菩薩の禁戒に十事有り。何をか謂いて十と為すや。
道心を捨てず、
声聞・縁覚の意を捐つ、
一切の衆生を観察して愍を行ず、
群萌を開化して仏法をして住せしむ、
菩薩の奉修して応に学すべき所は、
一切の法悉く不可得と解すべし、
造る所の徳本道に至るを勧助す、
未だ曾て諸仏身に猗著せず、
能忍の諸法亦た倚る所無し、
諸根を済護して以て禁戒と為す、
是れを十事と為す。
時に頌して曰く、
常に道心に和し、声聞・縁覚を捨て、
衆生を愍傷して、勧めて仏法を立てしめ、
諸もろの菩薩行を学び、法の無所有なるを解して、
一切の徳を行ずる所、仏道を勧助す。
『度世品経』巻1
ということで、「菩薩の禁戒の十事」である。具体的には、道心(菩提心)を捨てずに、声聞・縁覚の思いを捨てて、一切の衆生を観察して慈悲の心を行い、多くの者達を導いて仏法を住させるようにする、菩薩は学ぶべきである、一切の法が「不可得=空」であると理解し、徳本を植えて仏道に至るように助け、諸仏身には拘らず、また能忍=釈尊が説いた法にも執着せず、自らの感覚をよく護って禁戒とすること、これを十事とする。
それを偈頌として再度詠まれているが、意味するところは略されているだけで、基本は同じである。
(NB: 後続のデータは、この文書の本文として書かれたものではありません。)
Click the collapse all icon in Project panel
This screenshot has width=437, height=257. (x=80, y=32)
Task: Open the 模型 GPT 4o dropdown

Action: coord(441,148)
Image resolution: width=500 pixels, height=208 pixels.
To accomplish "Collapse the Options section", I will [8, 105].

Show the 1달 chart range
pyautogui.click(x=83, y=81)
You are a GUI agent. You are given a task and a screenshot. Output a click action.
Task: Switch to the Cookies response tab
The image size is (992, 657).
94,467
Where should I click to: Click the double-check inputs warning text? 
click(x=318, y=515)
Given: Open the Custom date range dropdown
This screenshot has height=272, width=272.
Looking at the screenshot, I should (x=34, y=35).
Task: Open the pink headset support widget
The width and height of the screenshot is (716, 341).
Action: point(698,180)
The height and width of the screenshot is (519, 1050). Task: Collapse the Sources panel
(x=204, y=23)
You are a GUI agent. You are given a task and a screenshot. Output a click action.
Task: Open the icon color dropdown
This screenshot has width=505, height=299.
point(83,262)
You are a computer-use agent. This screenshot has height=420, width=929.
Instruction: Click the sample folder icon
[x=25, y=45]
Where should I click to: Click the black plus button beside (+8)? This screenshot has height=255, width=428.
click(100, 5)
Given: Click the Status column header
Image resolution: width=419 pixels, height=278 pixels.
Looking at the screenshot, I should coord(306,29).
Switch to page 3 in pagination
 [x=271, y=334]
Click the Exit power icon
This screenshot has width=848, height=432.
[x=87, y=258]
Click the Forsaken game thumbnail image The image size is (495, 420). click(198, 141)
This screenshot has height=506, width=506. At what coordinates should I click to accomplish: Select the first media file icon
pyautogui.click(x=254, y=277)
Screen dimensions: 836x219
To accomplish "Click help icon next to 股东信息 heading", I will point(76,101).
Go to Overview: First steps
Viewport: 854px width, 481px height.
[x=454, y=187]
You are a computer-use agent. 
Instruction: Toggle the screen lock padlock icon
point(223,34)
さて、ここで気になることといえば、菩薩の禁戒の中に、菩提心を捨てないということと、声聞・縁覚の意を捨てるというのが、相互補完的に示されることである。ここは、明らかに衆生済度を、菩薩の「禁戒」に組み込む意図があったことを意味していよう。それから、個人的には仏陀の法を一切不可得=空と見ることが、禁戒の扱いを受けるというのも、興味深い。ただし、そうでもしないと、すぐに実体化し、その上で思想を組み立てようとする場合があるという危惧なのかもしれない。
実際、不可得=空という発想は、現実には困難である。眼前に見えているもの、或いは、その事象自体について、これが不可得=空だと直観することは、それ自体訓練を要するといえよう。そのため、禁戒に入れることで、何度でも繰り返し、身に付けるしか無いのかもしれない。
そうでないと、中国禅宗で発生した徳山宣鑑と、或る婆子との不可得心問答が起きた理由も分からなくなってしまう気がした。